Robert Hawker: God had made a positive promise to Moses that for the space of a whole month he would feed the vast host in the wilderness with flesh. Moses, being overtaken by a fit of unbelief, looks to the outward means, and is at a loss to know how the promise can be fulfilled. He looked to the creature instead of the Creator. But doth the Creator expect the creature to fulfil his promise for him? No; he who makes the promise ever fulfils it by his own unaided omnipotence. If he speaks, it is done—done by himself. His promises do not depend for their fulfilment upon the co-operation of the puny strength of man. We can at once perceive the mistake which Moses made. And yet how commonly we do the same! God has promised to supply our needs, and we look to the creature to do what God has promised to do; and then, because we perceive the creature to be weak and feeble, we indulge in unbelief. Why look we to that quarter at all? Will you look to the north pole to gather fruits ripened in the sun? Verily, you would act no more foolishly if ye did this than when you look to the weak for strength, and to the creature to do the Creator’s work. Let us, then, put the question on the right footing.
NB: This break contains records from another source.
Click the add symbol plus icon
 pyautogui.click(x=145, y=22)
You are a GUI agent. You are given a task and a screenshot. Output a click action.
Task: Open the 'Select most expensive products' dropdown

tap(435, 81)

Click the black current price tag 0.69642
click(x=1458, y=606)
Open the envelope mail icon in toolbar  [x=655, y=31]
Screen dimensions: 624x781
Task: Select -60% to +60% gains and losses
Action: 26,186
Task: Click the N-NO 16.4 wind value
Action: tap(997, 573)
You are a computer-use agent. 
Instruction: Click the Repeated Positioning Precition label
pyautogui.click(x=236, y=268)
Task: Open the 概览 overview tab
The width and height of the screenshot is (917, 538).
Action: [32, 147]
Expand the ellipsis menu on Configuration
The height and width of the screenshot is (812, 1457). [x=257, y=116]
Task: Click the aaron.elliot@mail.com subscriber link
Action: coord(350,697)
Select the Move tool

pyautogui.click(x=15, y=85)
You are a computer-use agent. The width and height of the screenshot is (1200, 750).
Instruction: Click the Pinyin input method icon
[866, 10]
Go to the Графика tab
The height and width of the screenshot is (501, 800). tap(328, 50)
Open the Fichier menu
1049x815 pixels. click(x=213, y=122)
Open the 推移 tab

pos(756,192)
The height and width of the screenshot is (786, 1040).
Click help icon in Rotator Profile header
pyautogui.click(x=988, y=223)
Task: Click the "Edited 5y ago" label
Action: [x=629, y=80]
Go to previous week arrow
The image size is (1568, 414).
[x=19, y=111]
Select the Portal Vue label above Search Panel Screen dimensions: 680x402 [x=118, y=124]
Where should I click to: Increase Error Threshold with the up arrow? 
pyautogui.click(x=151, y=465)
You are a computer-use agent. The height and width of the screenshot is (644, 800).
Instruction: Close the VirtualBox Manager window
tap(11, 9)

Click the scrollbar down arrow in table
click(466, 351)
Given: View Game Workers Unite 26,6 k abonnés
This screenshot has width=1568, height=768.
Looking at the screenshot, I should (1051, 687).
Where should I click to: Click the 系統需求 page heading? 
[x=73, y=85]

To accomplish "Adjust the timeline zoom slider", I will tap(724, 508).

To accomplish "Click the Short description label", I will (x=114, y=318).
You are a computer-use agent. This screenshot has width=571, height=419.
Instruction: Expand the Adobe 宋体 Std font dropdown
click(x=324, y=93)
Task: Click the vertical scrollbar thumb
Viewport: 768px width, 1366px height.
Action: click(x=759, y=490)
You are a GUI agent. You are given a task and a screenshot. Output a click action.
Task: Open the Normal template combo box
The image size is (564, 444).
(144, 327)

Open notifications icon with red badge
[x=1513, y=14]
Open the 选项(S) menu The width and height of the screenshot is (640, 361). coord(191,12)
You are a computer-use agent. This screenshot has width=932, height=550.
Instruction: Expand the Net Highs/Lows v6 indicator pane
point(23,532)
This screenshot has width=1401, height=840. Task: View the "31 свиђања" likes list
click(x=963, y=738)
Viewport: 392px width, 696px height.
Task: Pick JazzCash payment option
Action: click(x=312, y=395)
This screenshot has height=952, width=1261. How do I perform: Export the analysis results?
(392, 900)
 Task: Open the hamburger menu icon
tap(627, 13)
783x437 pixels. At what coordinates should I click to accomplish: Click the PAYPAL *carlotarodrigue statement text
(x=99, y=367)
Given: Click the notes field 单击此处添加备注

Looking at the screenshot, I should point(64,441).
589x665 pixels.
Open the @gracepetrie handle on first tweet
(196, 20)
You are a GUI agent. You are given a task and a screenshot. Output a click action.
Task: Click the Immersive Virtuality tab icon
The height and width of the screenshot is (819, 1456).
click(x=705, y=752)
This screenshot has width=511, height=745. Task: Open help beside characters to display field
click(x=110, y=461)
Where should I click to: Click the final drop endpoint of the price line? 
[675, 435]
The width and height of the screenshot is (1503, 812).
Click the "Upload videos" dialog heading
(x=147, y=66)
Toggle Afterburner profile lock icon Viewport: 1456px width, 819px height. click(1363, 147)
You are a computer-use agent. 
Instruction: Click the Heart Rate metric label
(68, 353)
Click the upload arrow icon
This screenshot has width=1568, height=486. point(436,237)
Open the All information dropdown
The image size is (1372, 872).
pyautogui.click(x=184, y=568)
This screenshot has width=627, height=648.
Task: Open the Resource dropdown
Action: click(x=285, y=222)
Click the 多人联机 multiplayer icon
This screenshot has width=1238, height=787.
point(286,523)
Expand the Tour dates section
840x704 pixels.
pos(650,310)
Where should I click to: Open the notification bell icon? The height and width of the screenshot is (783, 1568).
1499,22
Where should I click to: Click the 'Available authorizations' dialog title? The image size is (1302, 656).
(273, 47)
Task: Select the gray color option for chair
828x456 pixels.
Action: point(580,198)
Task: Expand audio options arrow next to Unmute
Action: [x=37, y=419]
The ground of faith is not the sufficiency of the visible means for the performance of the promise, but the all-sufficiency of the invisible God, who will most surely do as he hath said. If after clearly seeing that the onus lies with the Lord and not with the creature, we dare to indulge in mistrust, the question of God comes home mightily to us: “Has the Lord’s hand waxed short?” May it happen, too, in his mercy, that with the question there may flash upon our souls that blessed declaration, “Thou shalt see now whether my word shall come to pass unto thee or not.”